The feelings faded a little until October, when my best friend took off to Oregon without so much as a goodbye and it just got worse as time went on.

When The Rev passed away after Christmas, I fucking lost my head.

I literally have periods of time that I cannot recall because I was so out of it from crying and screaming and pleading with God to give him back. I really felt as though I’d gone insane. I wanted to make the pain and heartache of the loss go away, and I wanted to make sure I was still alive, still real, so I did what I do best and reached for a razorblade. The cutting continued until one night, maybe a week after it happened, when I was sitting in my room, thinking about Jimmy, and the thought of what he must think of me for doing these things to myself in my haze of grief, well, it got to me.

I decided then and there that I would get a tattoo to honor him instead of just marking myself with more scars that would just draw the attention I had begun to hate. I used the $100 I got for Christmas from my father to pay for it and the experience was almost twice as exhilarating as the first time I’d sat in the chair. The buzz of the machine and the sting of the needle and ink put me into a sort of hazy, endorphin filled euphoric state that washed away the feelings of my misery.

On my way home I made a silent promise to myself, and to Jimmy, that I would no longer harm myself when I felt trapped and lost. The aftermath of questions and shame just wasn’t something I wanted to deal with anymore. Tattoos would be my new addiction and my new solution to pain, when I could afford them, of course.

For nearly two months (two months on March 16th) I have refrained from even scratching myself to relieve the stress. I’ve turned to writing more and listening to loud music to stem the urges. Occasionally, I’ll get really upset and contemplate the action of cutting myself for hours, only to find myself not wanting to bother.
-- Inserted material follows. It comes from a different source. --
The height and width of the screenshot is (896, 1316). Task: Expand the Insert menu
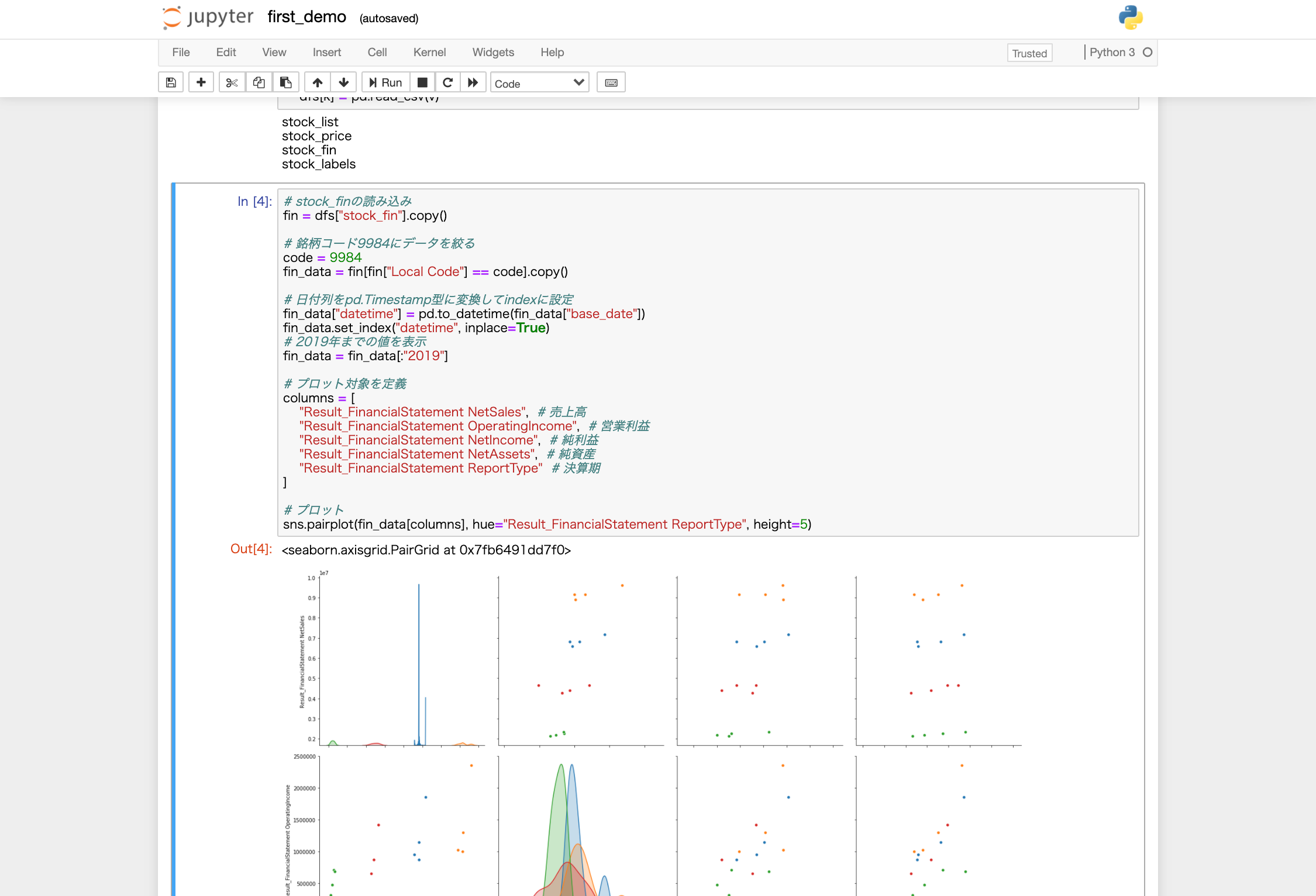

I really hope to be done with cutting before the end of the year, but I’m not going to hold my breath because that’s not how addictions work. I know that if I do end up breaking down, I won’t just be harming myself, but breaking the promise I made to Jimmy and I don’t want to do that.

It would kill me to know that I had done something to disappoint him, even in death.

So for now, I’m keeping a good grip on my recovery and checking in periodically with a few friends that truly care about my well being and fully support me on the road that lies ahead.

Hopefully by this time next year, I will be able to say I’m recovered and that the urges no longer control me the way they did when I was younger.

If you know someone or if you yourself are dealing with this addiction, please know that you’re not alone. You don’t need to check yourself into a mental hospital or a rehab clinic to learn how to recover, either. There are plenty of books and support groups out there to help. My suggestion to start your own recovery would be to find a therapist or someone you can easily talk to without fear of being judged or having them spread your secrets, and check in with them occasionally. A sponsor, if you will.

Deal with it as you would with any addiction. Don’t try to do it on your own because it won’t just go away.

Please, be safe and know that there are people who really do care, even if it feels as though you’re the only one in the world who cares about you.